**WORK TO COMPLETE:**
Type out all the records word for word. Any pictures are to be left out.

**MATERIAL PROVIDED:**
Content starts

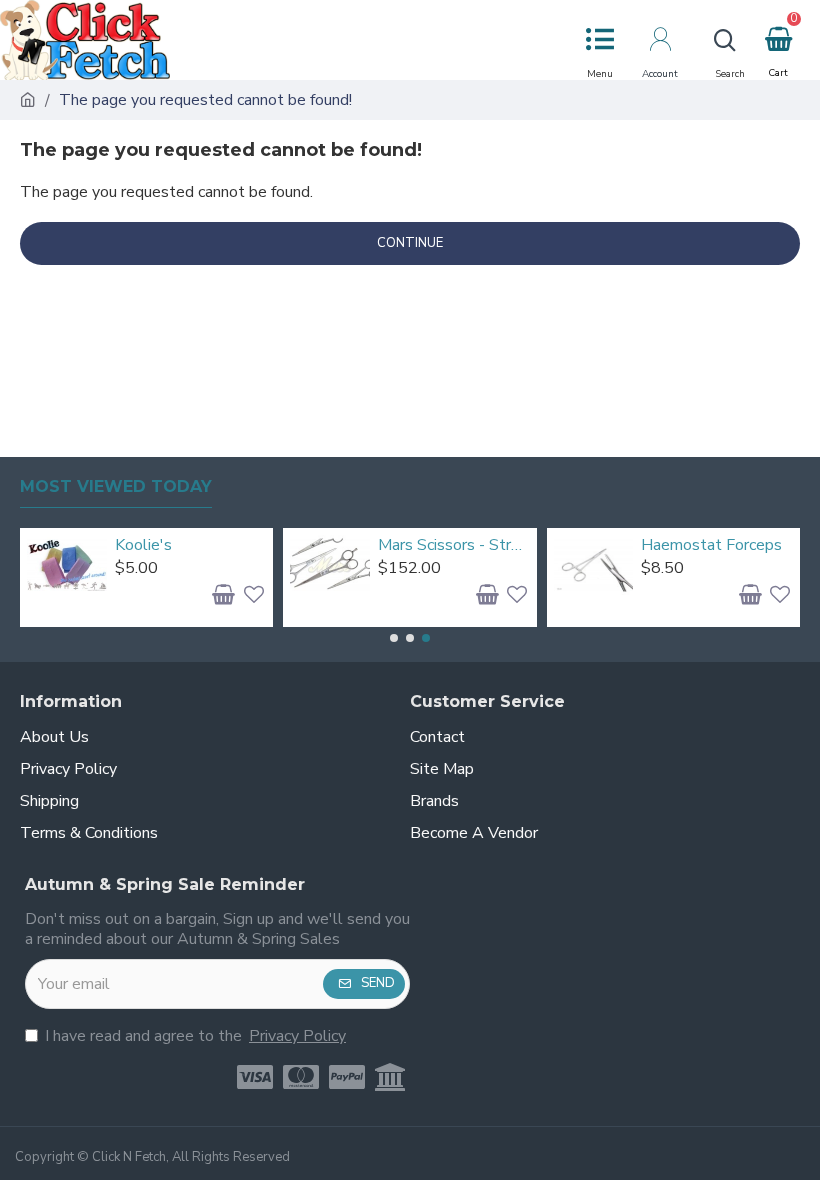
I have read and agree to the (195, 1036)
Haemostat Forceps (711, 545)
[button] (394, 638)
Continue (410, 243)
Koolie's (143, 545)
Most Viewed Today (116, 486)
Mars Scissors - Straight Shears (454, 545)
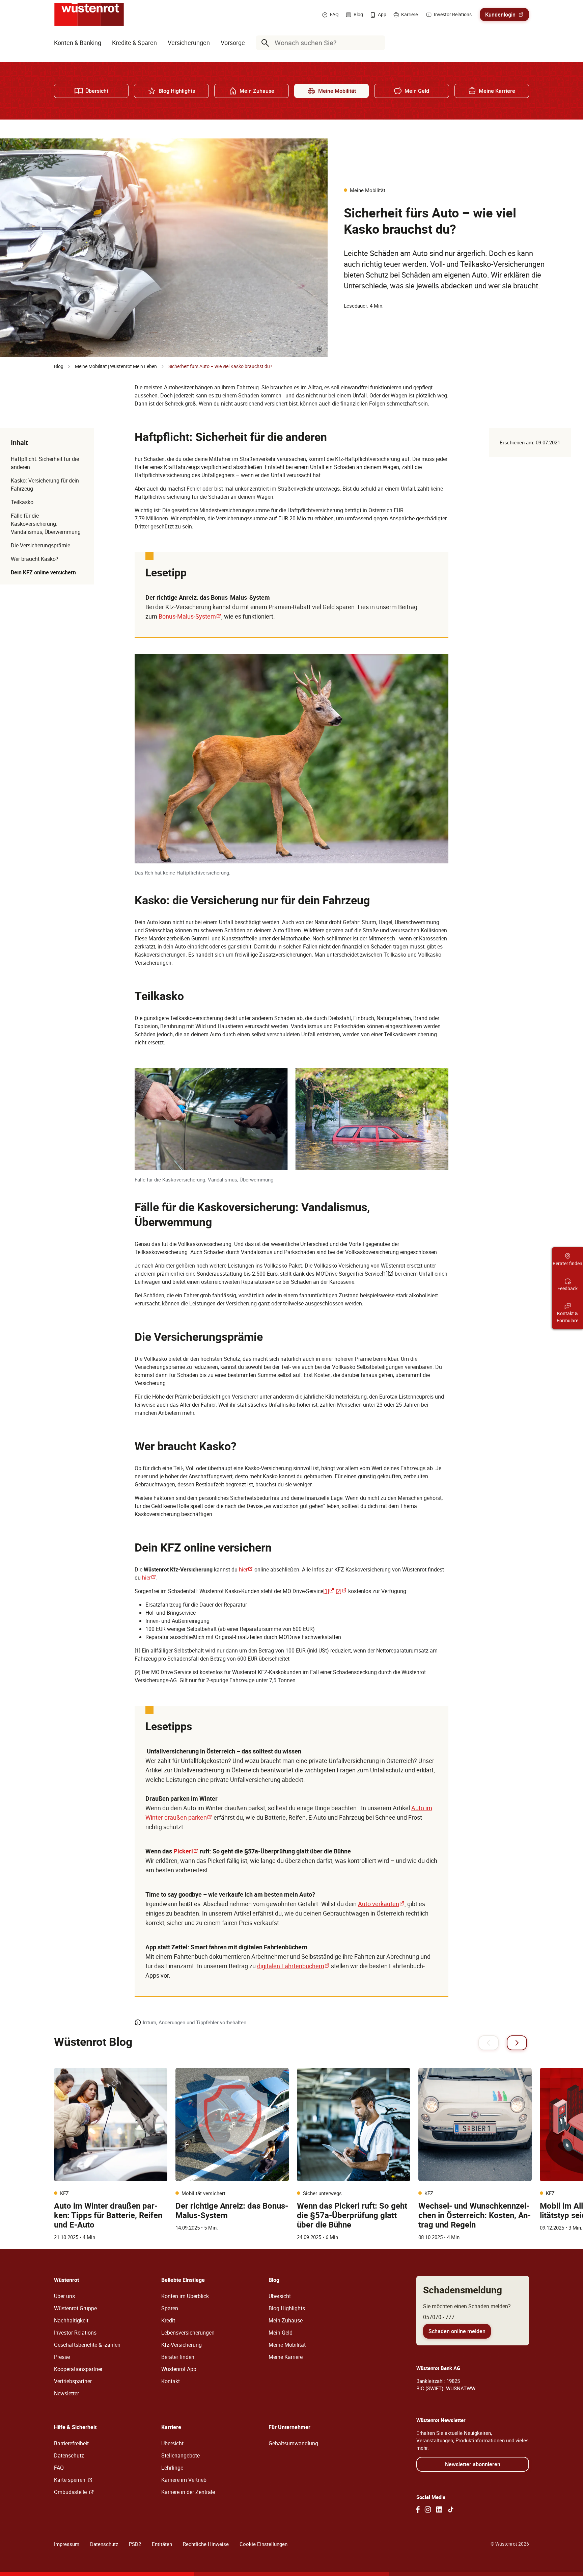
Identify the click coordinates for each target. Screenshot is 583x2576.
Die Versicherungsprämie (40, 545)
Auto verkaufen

Content ends

**ANSWER TO THE PROBLEM:**
I have read and agree to the (195, 1036)
Haemostat Forceps (711, 545)
[button] (394, 638)
Continue (410, 243)
Koolie's (143, 545)
Most Viewed Today (116, 486)
Mars Scissors - Straight Shears (454, 545)
Identify the click coordinates for each target. Screenshot is 583x2576.
Die Versicherungsprämie (40, 545)
Auto verkaufen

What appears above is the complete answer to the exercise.